The health care giant is removing the beating heart of the Borough of Braddock and trying to transplant it into another community that already has a healthy heart.
By closing Braddock Hospital, UPMC is pulling the plug on a town that is in critical condition. Once the stomping grounds of young George Washington and later the site of Andrew Carnegie's first steel mill and first library, Braddock was home to more than 20,000 residents during the booming 1950s.
When postwar workers could finally afford a car to take them away from the smoke at the end of their shifts and throughout the long slide of big steel, Braddock's population slipped to less than 3,000 residents -- mostly minority, mostly poor, mostly struggling for a better life.
After letting the patient census dwindle, the imperial voices at UPMC claim that Braddock Hospital no longer attracts enough patients to justify keeping it open. UPMC could have fought to strengthen Braddock Hospital, using its vaunted management skills to attract more patients or carve out a specialty that would have sustained the hospital and the town.
But instead of fighting for the life of Braddock Hospital, UPMC chose civic euthanasia, putting the hospital on a morphine drip, shutting down this old town's last defense, knowing that its hastened passing would clear the way for other corporate endeavors.

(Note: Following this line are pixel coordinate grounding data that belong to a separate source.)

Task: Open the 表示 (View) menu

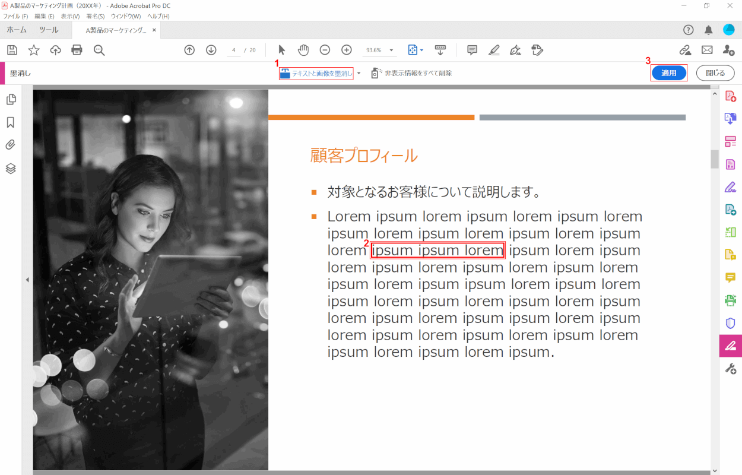Action: click(70, 16)
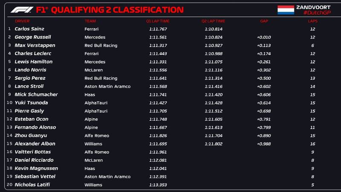This screenshot has height=192, width=341.
Task: Select driver Carlos Sainz in first position
Action: tap(30, 29)
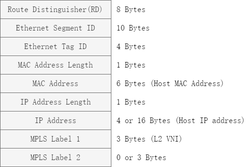Select the IP Address Length cell
This screenshot has width=250, height=167.
coord(55,102)
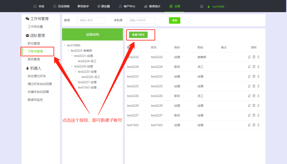Open the test10086 user dropdown menu
Screen dimensions: 287x164
[x=218, y=6]
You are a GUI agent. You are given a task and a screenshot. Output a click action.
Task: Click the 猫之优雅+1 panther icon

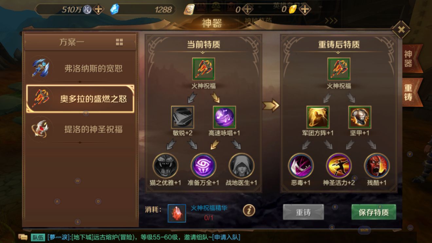166,166
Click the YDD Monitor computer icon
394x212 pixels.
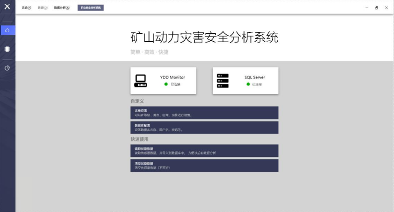[x=141, y=80]
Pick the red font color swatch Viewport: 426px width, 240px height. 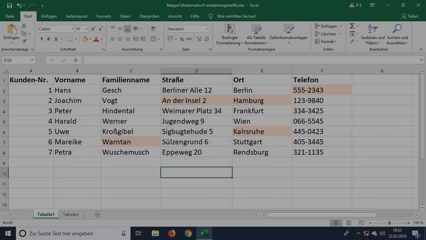point(97,39)
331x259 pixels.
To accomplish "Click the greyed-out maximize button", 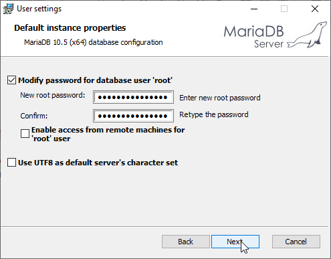I will tap(284, 9).
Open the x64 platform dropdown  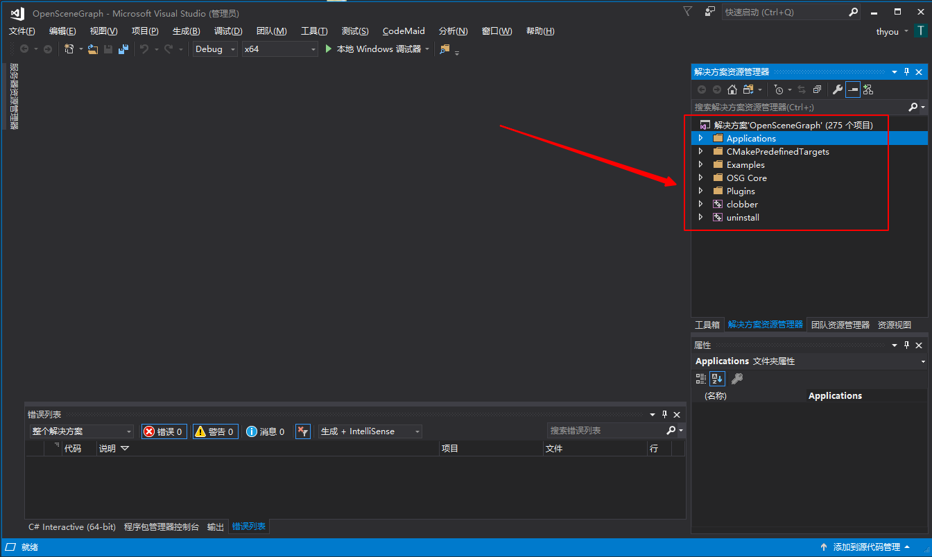[x=279, y=49]
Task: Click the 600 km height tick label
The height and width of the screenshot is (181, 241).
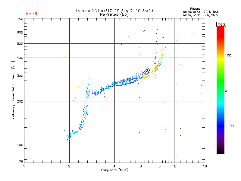Action: pyautogui.click(x=20, y=32)
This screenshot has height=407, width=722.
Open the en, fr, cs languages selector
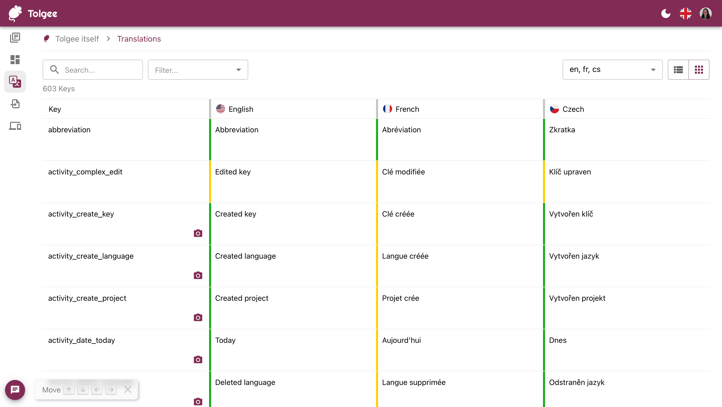tap(612, 69)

UPMC reported $65 million in profits in just this last quarter and has an investment portfolio worth $3 billion. UPMC operates in Sicily, Ireland, Qatar and the United Kingdom and is planning a facility in Cyprus.
Still, its autocratic managers claim they cannot find the money to keep Braddock Hospital open here at home, where our community allows them to operate without paying real estate taxes on their so-called nonprofit facilities.
And for what noble cause has UPMC abandoned Braddock and its people? It plans to build a new hospital in Monroeville just two miles down the road from a perfectly fine hospital that is operated by West Penn Allegheny, the only competitor that UPMC has in our region.
Maybe UPMC's closing of Braddock Hospital is the result of corporate greed, executive suite egos run amok or an unholy compulsion to crush the opposition -- patients and communities be damned.
So much for health care cost containment.
According to its Web site, "UPMC is committed to giving back to and reinvesting in the community." And UPMC has committed $10 million per year for 10 years for the Pittsburgh Promise, a college tuition guarantee for public high school students. But that must not come at the cost of its primary charitable mission, which is to provide health care throughout our community.
You can see the very top of what now is UPMC's headquarters skyscraper poking over the distant horizon from the hilltops surrounding Braddock and the other proud but tired towns that run along the Turtle Creek Valley. On a clear night, there is a soft glow from the UPMC sign that crowns the health conglomerate's offices.
To some, that sign might still be seen as a positive symbol of our economic transition from heavy industry to health care. But to the people of Braddock, that UPMC sign will forever be a beacon of shame.